EXERCISE: Your answer should be the records again, unchanged in wording and free of images.

SUPPLIED MATERIAL:
▶

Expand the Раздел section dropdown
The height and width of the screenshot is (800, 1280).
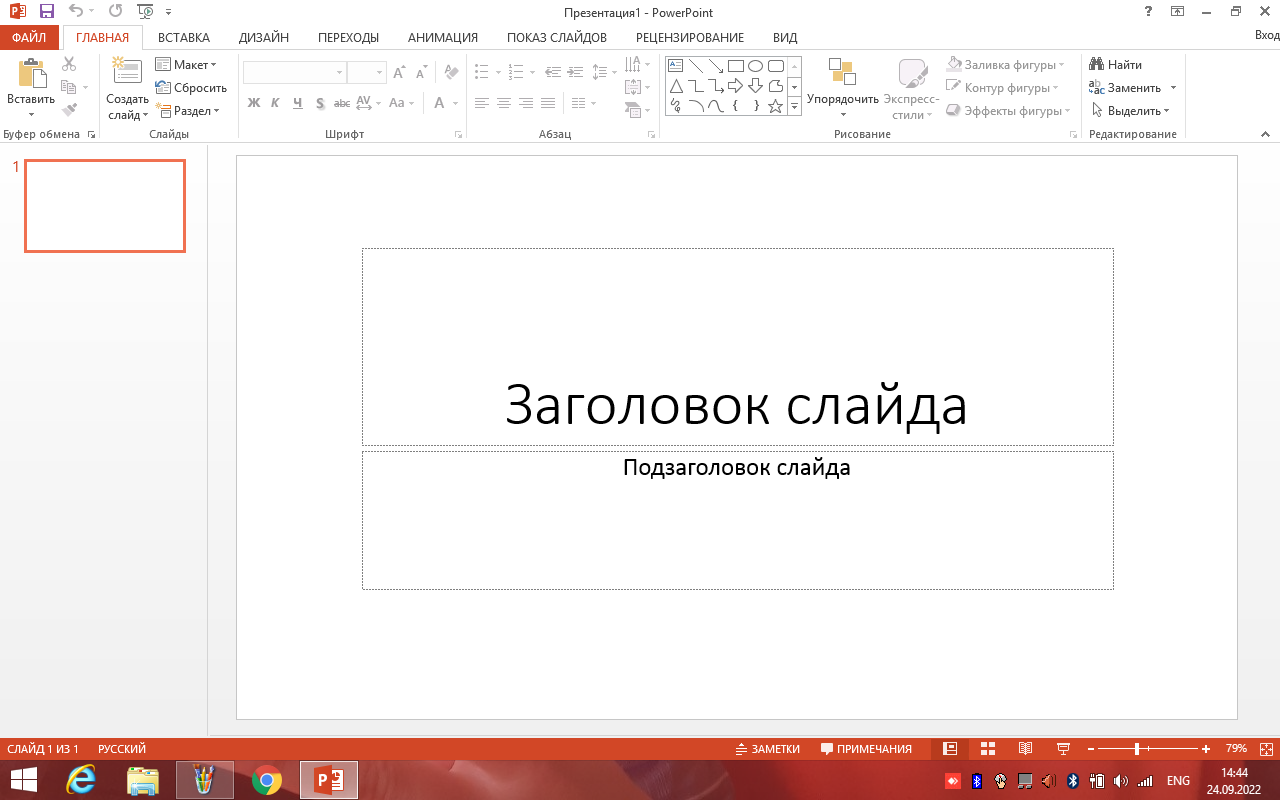pos(187,111)
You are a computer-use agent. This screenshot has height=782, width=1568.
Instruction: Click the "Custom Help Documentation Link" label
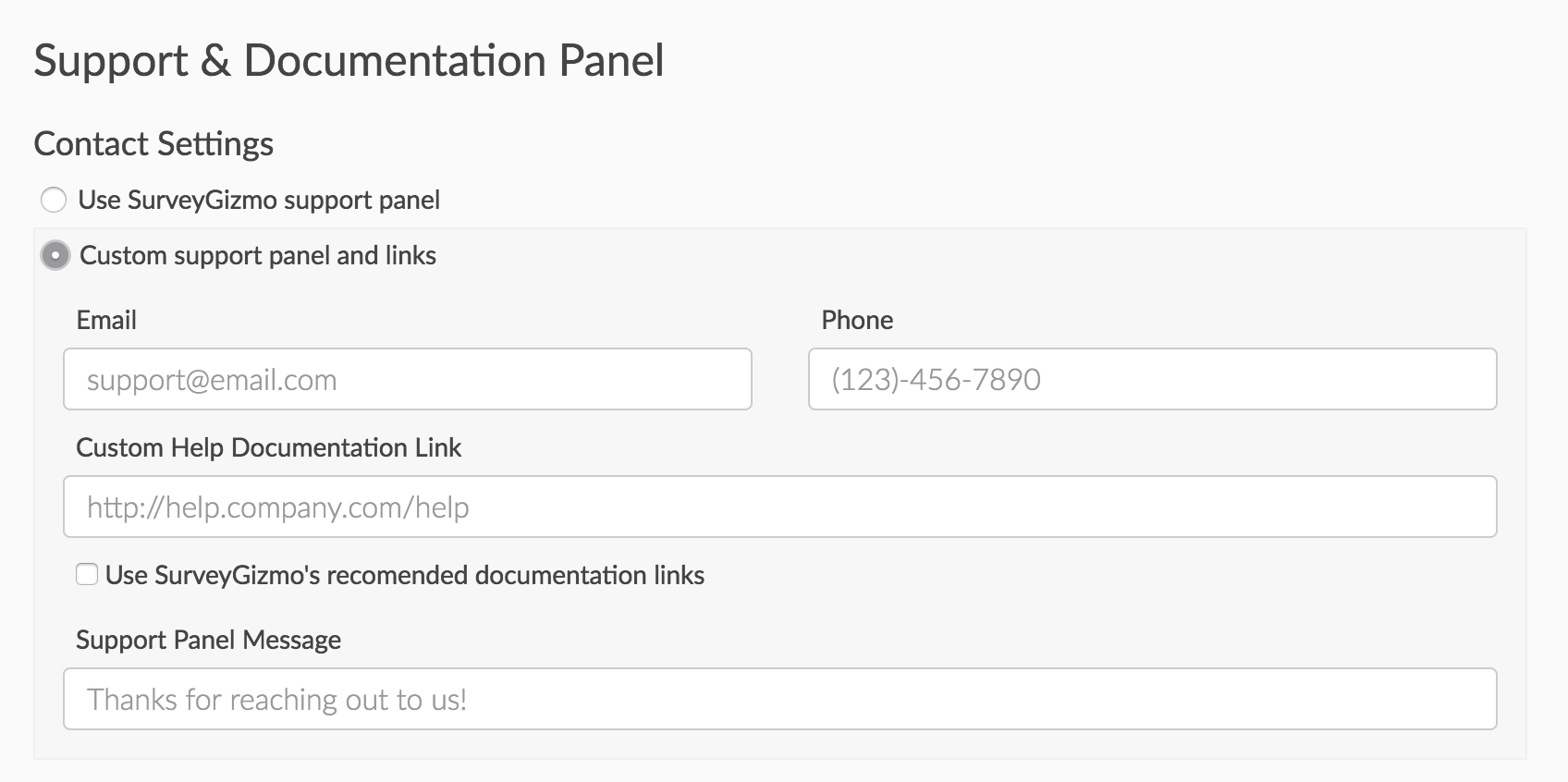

◀

RESULT OF THIS TASK:
Expand the Раздел section dropdown
The height and width of the screenshot is (800, 1280).
pos(187,111)
You are a computer-use agent. This screenshot has height=782, width=1568.
Instruction: Click the "Custom Help Documentation Link" label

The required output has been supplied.